Actualités  |  Lundi 12 juin 2023

Primes d'assurance-maladie: la transparence? connaît pas

Tout le monde déplore l'augmentation des primes de l'assurance-maladie obligatoire. Elles ont augmenté en moyenne de 6,6% en 2023, soit une hausse bien supérieure au taux moyen de l'inflation dans notre pays. Un scénario du même type pourrait se reproduire en vue de l'année 2024, selon le conseiller fédéral Alain Berset.

Le défaut de transparence dans le processus de calcul des primes de l'assurance-maladie obligatoire est régulièrement pointé du doigt. Etrangement, pourtant, toutes les tentatives pour introduire davantage de transparence en la matière se sont heurtées jusqu'à présent à un refus de l'OFSP, l'Office fédéral de la santé publique, et du Conseil fédéral lui-même.

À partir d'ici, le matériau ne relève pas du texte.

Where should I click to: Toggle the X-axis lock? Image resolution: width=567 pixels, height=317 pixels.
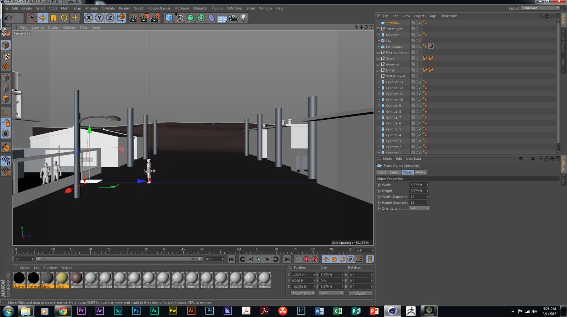coord(89,18)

Or, depuis 1996, l'année de l'entrée en vigueur de la loi sur l'assurance-maladie, les primes ont davantage augmenté que les coûts de la santé. Il y a donc un nœud quelque part. Mais l'opacité du système est telle qu'il est bien difficile de le dénouer. La surveillance même des caisses d'assurance-maladie fonctionne de manière pour le moins curieuse.

1. Pour évaluer la fiabilité des primes, l'OFSP se fonde, selon ses propres dires, sur trois critères: des prévisions d'évolution des coûts, des valeurs empiriques et des comparaisons entre assureurs. Ces critères ne sont pas vraiment limpides. Sont-ils scientifiquement très solides? Il faudrait en savoir plus pour en juger. 

2. Les assureurs-maladie obligatoires placent quelque 18 milliards sur les marchés financiers. Ces revenus peuvent être utilisés pour réduire les primes, une fois assuré le maintien des réserves. Le problème, c'est que les assureurs-maladie ont la possibilité, et non l'obligation, d'affecter les revenus de leur fortune à la diminution des primes. En 2022, par exemple, seuls 32 sur 51 assureurs l'ont fait. Et ces 32 assureurs n'ont pas tous affecté la totalité des revenus à disposition. Il conviendrait donc de modifier le cadre juridique actuel de manière à ce que les assureurs-maladie soient dans l'obligation d'affecter la totalité des revenus de leur capital, après consolidation des réserves, à la réduction des primes.

3. Les institutions publiques et privées de notre pays qui gèrent des avoirs sont, pour la plupart, soumises à une autorité de surveillance. C'est le cas en particulier des caisses de pension, des entreprises d'assurance et des caisses de compensation de l'AVS. Le coût de cette surveillance est financé par l'institution surveillée. Autrement dit, c'est le surveillé, et non le contribuable, qui paie le surveillant. Sauf? Sauf dans un cas, celui de l'assurance-maladie obligatoire.  Une division de l'OFSP est spécialement chargée de surveiller la gouvernance, la gestion des risques et les placements des capitaux des assureurs-maladie obligatoires. Mais cette fois, c'est le budget de la Confédération, et donc le contribuable, qui finance ces activités. Cherchez l'erreur. 

4. Les données statistiques qui permettent à l'OFSP de suivre l'évolution des coûts de la santé sont fournies en partie par une société privée, SASIS SA, dont le propriétaire est l'association d'assureurs-maladie santésuisse. Et, cerise sur le gâteau, contre une rémunération de quelque 240'000 francs par année.

Nous avons déposé ensemble deux motions à ce sujet le 17 juin 2021 déjà. La première demande que les assureurs-maladie fournissent à l'OFSP «de manière exacte, complète et gratuite» toutes les données (sans exception!) dont il a besoin pour le suivi des coûts de la santé, la surveillance de l'assurance-maladie obligatoire et le calcul des primes. La seconde demande que le contrat conclu avec SASIS SA soit résilié. Au vu de son rôle central, l'OFSP doit être au-dessus de tout soupçon de partialité et de dépendance face aux différents acteurs du domaine de la santé. Il doit aussi de prémunir contre tout conflit d'intérêts compte tenu de ses tâches en matière de contrôle des assureurs-maladie obligatoires.

Comme de bien entendu, le Conseil fédéral s'oppose à ces deux motions. Certes, il se réserve le droit d'agir «ultérieurement» mais «en l'état actuel, il n'est pas souhaitable de résilier le contrat avec l'entreprise SASIS SA», jugé «utile et efficace». Pourquoi ultérieurement? Pourquoi pas maintenant alors que la maison brûle? That is the question.

Le Conseil national débattra des deux motions le 13 juin prochain. Le sort qui leur sera réservé permettra de mesurer le degré d'importance accordée à la transparence dans le domaine de l'assurance-maladie obligatoire.